**GOAL**
Copy everything in the entries below, from the line containing "Given: Open a new browser tab" down through the line containing "The image size is (258, 270). point(11,76)", without the pictures.

**LISTED RECORDS**

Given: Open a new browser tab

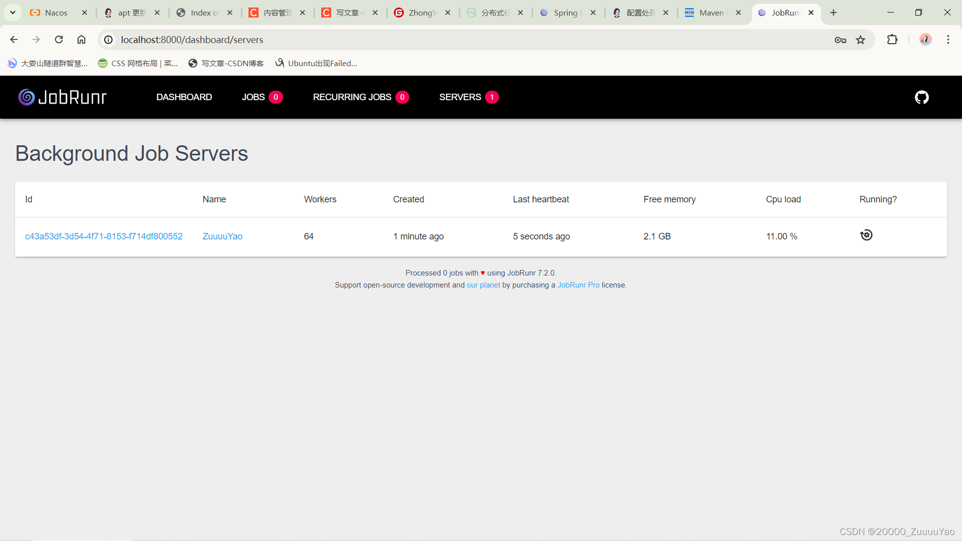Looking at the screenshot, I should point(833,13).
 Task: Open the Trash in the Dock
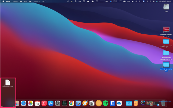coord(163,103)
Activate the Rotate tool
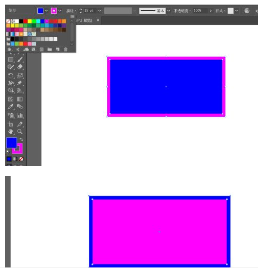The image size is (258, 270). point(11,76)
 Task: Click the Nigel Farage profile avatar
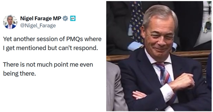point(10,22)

---

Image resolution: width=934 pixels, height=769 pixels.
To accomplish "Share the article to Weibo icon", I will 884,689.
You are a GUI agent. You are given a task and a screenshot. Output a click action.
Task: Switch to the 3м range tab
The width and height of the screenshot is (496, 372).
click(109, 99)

==

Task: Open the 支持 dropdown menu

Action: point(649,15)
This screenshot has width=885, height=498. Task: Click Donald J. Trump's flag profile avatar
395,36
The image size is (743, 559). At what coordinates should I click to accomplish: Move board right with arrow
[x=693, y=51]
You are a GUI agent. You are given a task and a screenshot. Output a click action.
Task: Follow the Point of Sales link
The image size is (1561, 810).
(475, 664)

**TASK OUTPUT**
Given: Open a new browser tab

Looking at the screenshot, I should point(833,13).
 Task: Open the Trash in the Dock
coord(163,103)
Activate the Rotate tool
The image size is (258, 270). point(11,76)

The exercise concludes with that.